8) The Republicans will pick a net of nine Senate seats in 2014 and have a working majority. The House will see the GOP gained a dozen seats. The GOP establishment is revved up to prove a point to the right. That point is safe candidates can beat democrats in toss-up states. Put another way, they want to show the Right that wackos are not welcome in their club. I think the result will be a strong effort to field competent alternatives to at-risk Democrats and a solid election for the GOP. The Democrats have a dozen highly vulnerable incumbents and the GOP has none this time.
9) The sale of eBooks will continue to stagnate and people will begin to ask if they will displace hard books after all. Sales have been flat for a year. The novelty of tablet computers is cresting and that will put more pressure on sales. The fact is the reading universe is static. People consume a predictable number of books. Weird innovations in the free money era caused a spike (Mega book stores, Amazon, tablets), but there are no more novelties coming to boost sales. The mega book stores are closing. Amazon is flat. Tablets have been driving novelty interest in eBooks, but that’s coming to an end as the tablet market matures. The eBook may be a solution looking for a problem.
10) Tablet prices will fall significantly. They are on the cusp of becoming a commodity.

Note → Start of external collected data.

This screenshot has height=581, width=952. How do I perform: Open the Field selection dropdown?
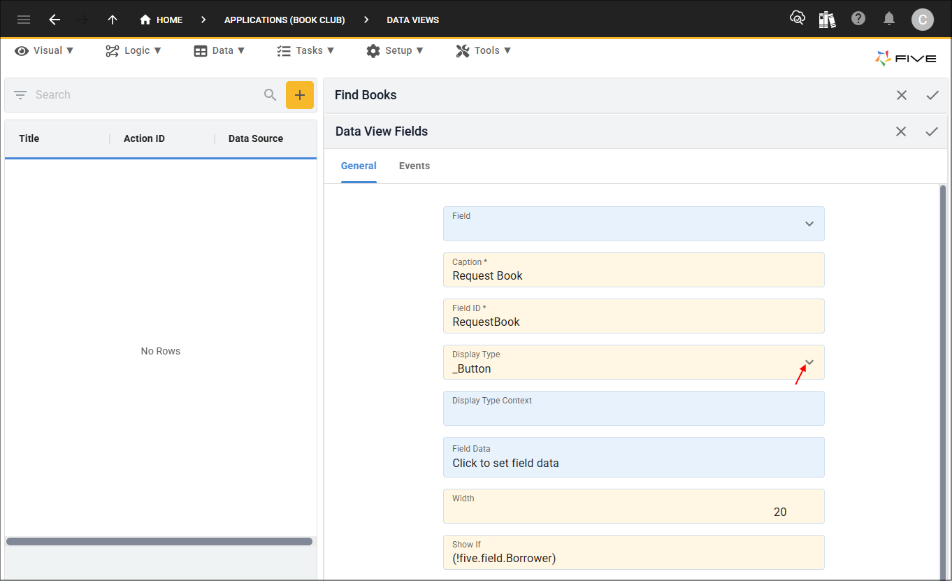[x=809, y=224]
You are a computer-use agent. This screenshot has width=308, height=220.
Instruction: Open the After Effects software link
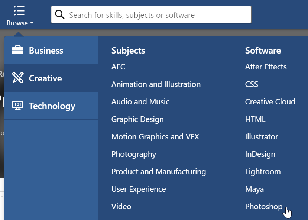266,67
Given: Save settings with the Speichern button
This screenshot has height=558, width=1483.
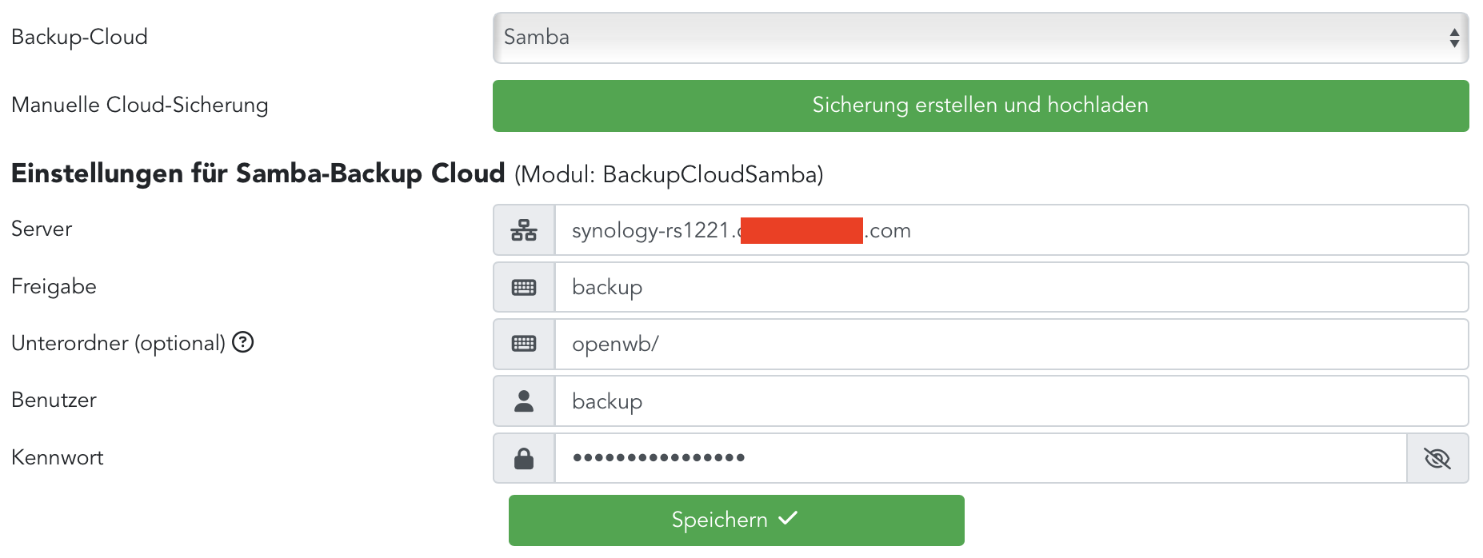Looking at the screenshot, I should pos(736,520).
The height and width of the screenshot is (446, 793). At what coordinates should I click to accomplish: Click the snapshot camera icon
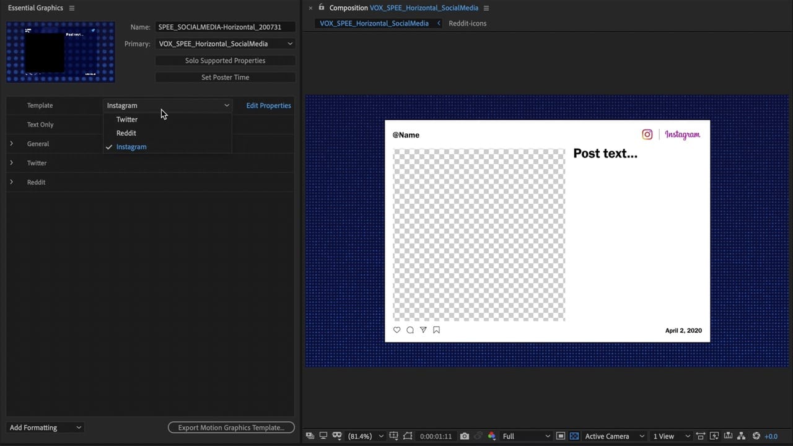(x=465, y=436)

As penetration peaks, the race to the bottom of the price curve will begin. Korean and Chinese makers will begin to flood the market with cheap Android based tablets. The fact is, these things should be cheap media consumption devises. The first HD TV’s cost $3K and now are a tenth of that in some sizes. Tablet prices will drop as the market for what they do best solidifies. Microsoft’s attempt to make them mini-desktops will fail. There’s no need for an $800 mini-laptop when you can get a real one for the same price.

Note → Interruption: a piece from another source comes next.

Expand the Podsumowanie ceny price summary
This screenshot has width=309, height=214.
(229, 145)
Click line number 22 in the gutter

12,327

11) Cheap tablets will begin to erode the smart phone market. The reason the smart phone exists is it give you a portable media consumption devise. A 7″ tablet is just as portable as most phones. Wi-fi is nearly ubiquitous now. A lot of people, particularly business people will begin to opt for a cheap mobile phone on a cheap plan and a cheap tablet for surfing the ‘Net.
12) 2014 will see the beginning of the end to the old mobile phone model. The market is maxed out now. The way for the carriers to compete will be with the plans, instead of the devices. The fact is, most people rarely leave their local area. That means small carriers can begin to chip away at the lower end of the market. That will lead to more lower end choices from the major carriers. It will also mean less bundling.
13) The first glimpses of a la carte pricing in cable and satellite will appear this year. The cost of cable is way out of hand and the alternatives are getting better. I can subscribe to Hulu for $8 a month and get more content than I could ever watch. I can get shows from Netflix and Amazon. Apple is ramping up their video content and Microsoft is unleashing hell with XBox One. Cable will begin to experiment with offer customers the ability to opt out of some channels to save a few bucks.